**Material for the task**

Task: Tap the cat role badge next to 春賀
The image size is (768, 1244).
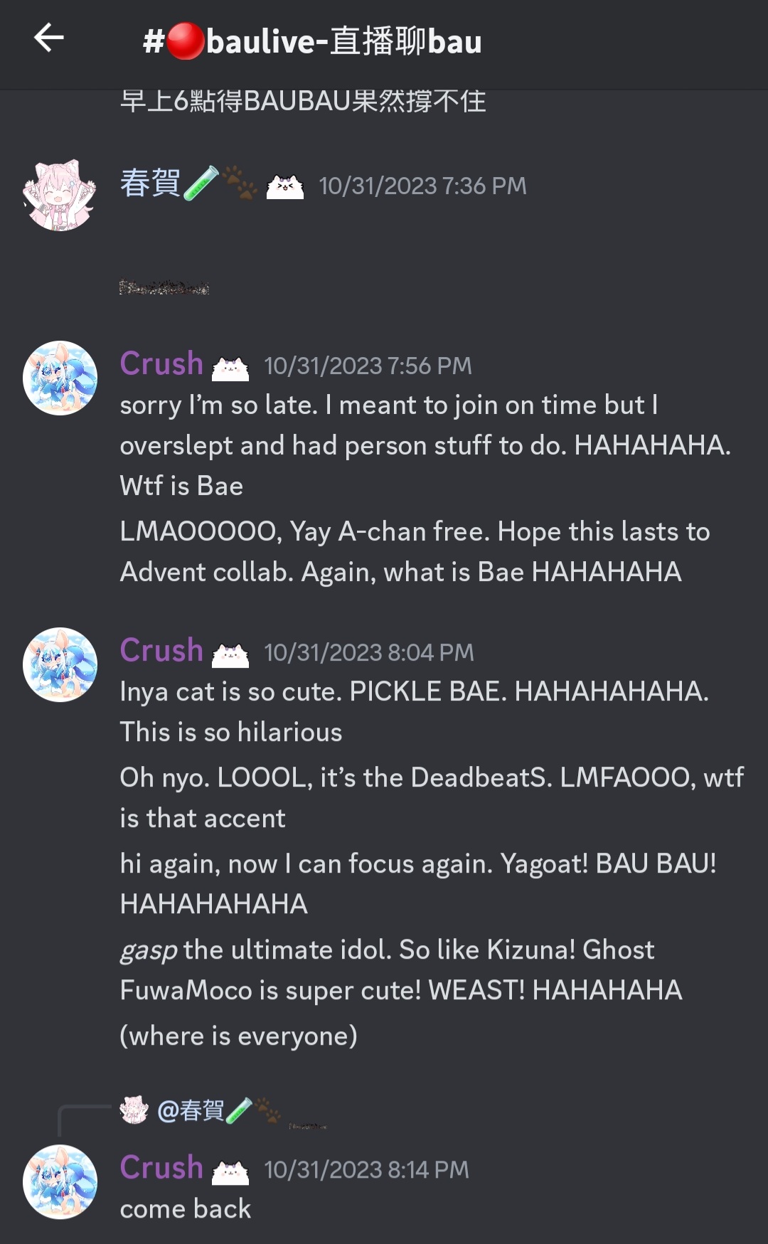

---

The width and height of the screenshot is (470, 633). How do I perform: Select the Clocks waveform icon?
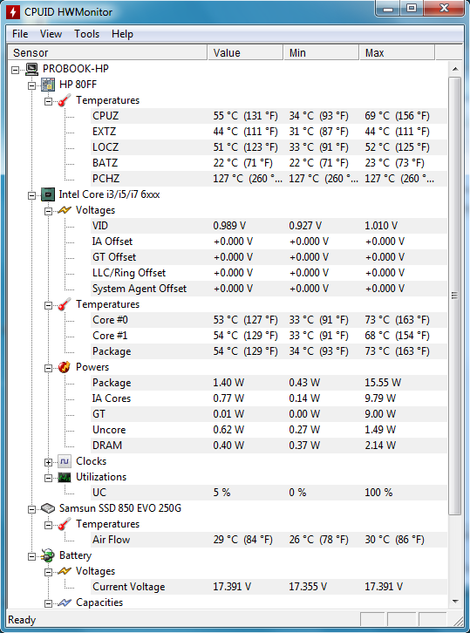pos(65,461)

==

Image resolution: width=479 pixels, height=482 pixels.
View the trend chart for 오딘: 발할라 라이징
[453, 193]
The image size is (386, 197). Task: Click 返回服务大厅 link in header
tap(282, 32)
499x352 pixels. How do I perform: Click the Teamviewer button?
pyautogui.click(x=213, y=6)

**What you will do**
Copy each line above that contains the string "size". Uppercase and lowercase count as different.

**Task output**
The image size is (768, 1244).
The image size is (386, 197). Task: Click 返回服务大厅 link in header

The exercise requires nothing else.